Saved data entries

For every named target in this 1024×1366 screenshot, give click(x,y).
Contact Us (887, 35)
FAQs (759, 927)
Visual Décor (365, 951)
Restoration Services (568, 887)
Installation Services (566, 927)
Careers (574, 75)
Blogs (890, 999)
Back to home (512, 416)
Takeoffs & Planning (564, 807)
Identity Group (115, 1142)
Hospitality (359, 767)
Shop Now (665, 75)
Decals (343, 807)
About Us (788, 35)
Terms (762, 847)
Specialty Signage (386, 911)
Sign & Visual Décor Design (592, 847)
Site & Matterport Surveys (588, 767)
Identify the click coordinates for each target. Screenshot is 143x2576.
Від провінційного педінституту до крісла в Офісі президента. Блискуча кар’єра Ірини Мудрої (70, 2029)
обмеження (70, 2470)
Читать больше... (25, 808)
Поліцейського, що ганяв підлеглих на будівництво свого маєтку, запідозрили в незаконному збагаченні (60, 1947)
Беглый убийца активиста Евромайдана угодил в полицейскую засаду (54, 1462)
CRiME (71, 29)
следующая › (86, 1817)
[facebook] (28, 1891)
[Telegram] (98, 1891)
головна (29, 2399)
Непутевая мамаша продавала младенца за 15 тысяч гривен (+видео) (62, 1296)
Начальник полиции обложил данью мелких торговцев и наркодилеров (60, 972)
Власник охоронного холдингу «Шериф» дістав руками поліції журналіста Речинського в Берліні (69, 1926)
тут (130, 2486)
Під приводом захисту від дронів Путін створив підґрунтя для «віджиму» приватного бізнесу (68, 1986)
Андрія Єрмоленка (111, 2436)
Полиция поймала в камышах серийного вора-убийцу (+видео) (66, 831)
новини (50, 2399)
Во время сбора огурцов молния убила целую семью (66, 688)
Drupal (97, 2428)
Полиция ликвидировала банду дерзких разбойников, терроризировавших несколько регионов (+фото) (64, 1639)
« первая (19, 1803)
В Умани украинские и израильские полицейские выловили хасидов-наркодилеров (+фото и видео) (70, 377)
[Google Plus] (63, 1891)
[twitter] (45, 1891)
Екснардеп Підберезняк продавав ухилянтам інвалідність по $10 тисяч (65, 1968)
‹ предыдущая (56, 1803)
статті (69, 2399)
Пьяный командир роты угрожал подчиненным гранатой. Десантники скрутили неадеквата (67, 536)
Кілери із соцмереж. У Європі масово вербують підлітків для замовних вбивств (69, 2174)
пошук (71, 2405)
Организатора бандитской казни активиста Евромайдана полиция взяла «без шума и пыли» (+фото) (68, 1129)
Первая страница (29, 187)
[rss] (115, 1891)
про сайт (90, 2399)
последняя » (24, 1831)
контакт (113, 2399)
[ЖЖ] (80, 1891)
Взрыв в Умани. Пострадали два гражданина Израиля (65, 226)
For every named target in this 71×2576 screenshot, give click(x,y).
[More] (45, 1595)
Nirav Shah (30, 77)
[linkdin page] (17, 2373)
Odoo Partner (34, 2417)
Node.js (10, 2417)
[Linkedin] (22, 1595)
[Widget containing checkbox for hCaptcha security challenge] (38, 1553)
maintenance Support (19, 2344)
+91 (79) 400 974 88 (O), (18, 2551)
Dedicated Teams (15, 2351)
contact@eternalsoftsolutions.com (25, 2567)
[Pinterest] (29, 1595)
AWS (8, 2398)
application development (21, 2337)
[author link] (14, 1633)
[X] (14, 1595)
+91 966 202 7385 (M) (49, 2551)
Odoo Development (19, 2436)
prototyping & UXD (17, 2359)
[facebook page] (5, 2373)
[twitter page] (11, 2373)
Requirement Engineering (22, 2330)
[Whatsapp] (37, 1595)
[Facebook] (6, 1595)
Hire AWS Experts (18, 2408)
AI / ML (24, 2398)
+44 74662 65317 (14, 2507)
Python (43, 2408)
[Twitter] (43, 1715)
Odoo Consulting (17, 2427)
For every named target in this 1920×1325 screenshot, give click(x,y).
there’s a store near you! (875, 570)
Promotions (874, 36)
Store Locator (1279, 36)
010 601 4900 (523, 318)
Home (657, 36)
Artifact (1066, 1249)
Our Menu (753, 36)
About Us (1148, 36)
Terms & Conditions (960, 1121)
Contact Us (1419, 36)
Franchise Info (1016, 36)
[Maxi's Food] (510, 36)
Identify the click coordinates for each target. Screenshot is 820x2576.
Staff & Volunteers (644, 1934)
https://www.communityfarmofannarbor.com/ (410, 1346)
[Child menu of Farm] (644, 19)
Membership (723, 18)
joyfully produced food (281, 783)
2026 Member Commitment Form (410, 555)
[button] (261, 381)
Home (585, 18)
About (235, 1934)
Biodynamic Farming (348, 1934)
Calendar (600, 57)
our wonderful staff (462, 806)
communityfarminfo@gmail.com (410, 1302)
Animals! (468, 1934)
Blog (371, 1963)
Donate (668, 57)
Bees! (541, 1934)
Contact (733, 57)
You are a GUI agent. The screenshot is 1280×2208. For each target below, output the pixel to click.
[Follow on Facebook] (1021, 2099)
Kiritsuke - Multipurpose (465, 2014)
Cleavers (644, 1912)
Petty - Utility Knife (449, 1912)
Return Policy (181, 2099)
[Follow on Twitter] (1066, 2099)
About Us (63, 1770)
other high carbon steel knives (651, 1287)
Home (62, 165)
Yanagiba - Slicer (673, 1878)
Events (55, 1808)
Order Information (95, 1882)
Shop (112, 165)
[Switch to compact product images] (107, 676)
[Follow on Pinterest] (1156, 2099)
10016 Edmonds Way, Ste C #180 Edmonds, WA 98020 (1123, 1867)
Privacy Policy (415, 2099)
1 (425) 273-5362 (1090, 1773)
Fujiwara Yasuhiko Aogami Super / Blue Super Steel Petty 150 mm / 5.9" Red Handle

— Task requirements —
All of the data is to be transcribed exactly as written.

— Output below —
For every named target in this 1024×1366 screenshot, give click(x,y).
Contact Us (887, 35)
FAQs (759, 927)
Visual Décor (365, 951)
Restoration Services (568, 887)
Installation Services (566, 927)
Careers (574, 75)
Blogs (890, 999)
Back to home (512, 416)
Takeoffs & Planning (564, 807)
Identity Group (115, 1142)
Hospitality (359, 767)
Shop Now (665, 75)
Decals (343, 807)
About Us (788, 35)
Terms (762, 847)
Specialty Signage (386, 911)
Sign & Visual Décor Design (592, 847)
Site & Matterport Surveys (588, 767)
Identify the click coordinates for each target. Screenshot is 143x2576.
Від провінційного педінституту до крісла в Офісі президента. Блискуча кар’єра Ірини Мудрої (70, 2029)
обмеження (70, 2470)
Читать больше... (25, 808)
Поліцейського, що ганяв підлеглих на будівництво свого маєтку, запідозрили в незаконному збагаченні (60, 1947)
Беглый убийца активиста Евромайдана угодил в полицейскую засаду (54, 1462)
CRiME (71, 29)
следующая › (86, 1817)
[facebook] (28, 1891)
[Telegram] (98, 1891)
головна (29, 2399)
Непутевая мамаша продавала младенца за 15 тысяч гривен (+видео) (62, 1296)
Начальник полиции обложил данью мелких торговцев и наркодилеров (60, 972)
Власник охоронного холдингу «Шериф» дістав руками поліції журналіста Речинського в Берліні (69, 1926)
тут (130, 2486)
Під приводом захисту від дронів Путін створив підґрунтя для «віджиму» приватного бізнесу (68, 1986)
Андрія Єрмоленка (111, 2436)
Полиция поймала в камышах серийного вора-убийцу (+видео) (66, 831)
новини (50, 2399)
Во время сбора огурцов молния убила целую семью (66, 688)
Drupal (97, 2428)
Полиция ликвидировала банду дерзких разбойников, терроризировавших несколько регионов (+фото) (64, 1639)
« первая (19, 1803)
В Умани украинские и израильские полицейские выловили хасидов-наркодилеров (+фото и видео) (70, 377)
[Google Plus] (63, 1891)
[twitter] (45, 1891)
Екснардеп Підберезняк продавав ухилянтам інвалідність по $10 тисяч (65, 1968)
‹ предыдущая (56, 1803)
статті (69, 2399)
Пьяный командир роты угрожал подчиненным гранатой. Десантники скрутили неадеквата (67, 536)
Кілери із соцмереж. У Європі масово вербують підлітків для замовних вбивств (69, 2174)
пошук (71, 2405)
Организатора бандитской казни активиста Евромайдана полиция взяла «без шума и пыли» (+фото) (68, 1129)
Первая страница (29, 187)
[rss] (115, 1891)
про сайт (90, 2399)
последняя » (24, 1831)
контакт (113, 2399)
[ЖЖ] (80, 1891)
Взрыв в Умани. Пострадали два гражданина Израиля (65, 226)
For every named target in this 71×2576 screenshot, give click(x,y).
[More] (45, 1595)
Nirav Shah (30, 77)
[linkdin page] (17, 2373)
Odoo Partner (34, 2417)
Node.js (10, 2417)
[Linkedin] (22, 1595)
[Widget containing checkbox for hCaptcha security challenge] (38, 1553)
maintenance Support (19, 2344)
+91 (79) 400 974 88 (O), (18, 2551)
Dedicated Teams (15, 2351)
contact@eternalsoftsolutions.com (25, 2567)
[Pinterest] (29, 1595)
AWS (8, 2398)
application development (21, 2337)
[author link] (14, 1633)
[X] (14, 1595)
+91 966 202 7385 (M) (49, 2551)
Odoo Development (19, 2436)
prototyping & UXD (17, 2359)
[facebook page] (5, 2373)
[twitter page] (11, 2373)
Requirement Engineering (22, 2330)
[Whatsapp] (37, 1595)
[Facebook] (6, 1595)
Hire AWS Experts (18, 2408)
AI / ML (24, 2398)
+44 74662 65317 (14, 2507)
Python (43, 2408)
[Twitter] (43, 1715)
Odoo Consulting (17, 2427)
For every named target in this 1920×1325 screenshot, give click(x,y).
there’s a store near you! (875, 570)
Promotions (874, 36)
Store Locator (1279, 36)
010 601 4900 (523, 318)
Home (657, 36)
Artifact (1066, 1249)
Our Menu (753, 36)
About Us (1148, 36)
Terms & Conditions (960, 1121)
Contact Us (1419, 36)
Franchise Info (1016, 36)
[Maxi's Food] (510, 36)
Identify the click coordinates for each target. Screenshot is 820x2576.
Staff & Volunteers (644, 1934)
https://www.communityfarmofannarbor.com/ (410, 1346)
[Child menu of Farm] (644, 19)
Membership (723, 18)
joyfully produced food (281, 783)
2026 Member Commitment Form (410, 555)
[button] (261, 381)
Home (585, 18)
About (235, 1934)
Biodynamic Farming (348, 1934)
Calendar (600, 57)
our wonderful staff (462, 806)
communityfarminfo@gmail.com (410, 1302)
Animals! (468, 1934)
Blog (371, 1963)
Donate (668, 57)
Bees! (541, 1934)
Contact (733, 57)
You are a GUI agent. The screenshot is 1280×2208. For each target below, output the pixel to click.
[Follow on Facebook] (1021, 2099)
Kiritsuke - Multipurpose (465, 2014)
Cleavers (644, 1912)
Petty - Utility Knife (449, 1912)
Return Policy (181, 2099)
[Follow on Twitter] (1066, 2099)
About Us (63, 1770)
other high carbon steel knives (651, 1287)
Home (62, 165)
Yanagiba - Slicer (673, 1878)
Events (55, 1808)
Order Information (95, 1882)
Shop (112, 165)
[Switch to compact product images] (107, 676)
[Follow on Pinterest] (1156, 2099)
10016 Edmonds Way, Ste C #180 Edmonds, WA 98020 (1123, 1867)
Privacy Policy (415, 2099)
1 (425) 273-5362 (1090, 1773)
Fujiwara Yasuhiko Aogami Super / Blue Super Steel Petty 150 mm / 5.9" Red Handle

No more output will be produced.